The Zed team recently posted a pretty good intro to diffusion models for text: https://www.youtube.com/watch?v=oot4O9wMohw
amelius
Points I thought were interesting:
> Apple’s model is built on top of Qwen2.5‑7B, an open-source foundation model from Alibaba. Alibaba first fine-tuned that model for better code generation (as Qwen2.5‑Coder‑7B), then Apple took it and made its own adjustments.
> it still doesn’t quite reach the level of GPT-4 or Gemini Diffusion.
WillAdams
Articles such as this really make me wish that the current generation of LLMs were more often described as workable implementations of "the infinite monkey theorem" --- the descriptions/images in this article are esp. worth showing to aperson to whom one is trying to describe how an AI model "creates" an image.
null
Short version: A Qwen-2.5 7b model that has been turned into a diffusion model.
A couple notable things: first is that you can do this at all, (left to right model -> out of order diffusion via finetuning) which is really interesting. Second, the final version beats original by a small margin on some benchmarks. Third is that it’s in the ballpark of Gemini diffusion, although not competitive — to be expected for any 7B parameter model.

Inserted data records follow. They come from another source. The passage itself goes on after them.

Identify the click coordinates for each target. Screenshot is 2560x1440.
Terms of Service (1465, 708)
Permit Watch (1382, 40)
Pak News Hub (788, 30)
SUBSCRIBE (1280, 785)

A diffusion model comes with a lot of benefits in terms of parallelization and therefore speed; to my mind the architecture is a better fit for coding than strict left to right generation.
Overall, interesting. At some point these local models will get good enough for ‘real work’ and they will be slotted in at API providers rapidly. Apple’s game is on-device; I think we’ll see descendants of these start shipping with Xcode in the next year as just part of the coding experience.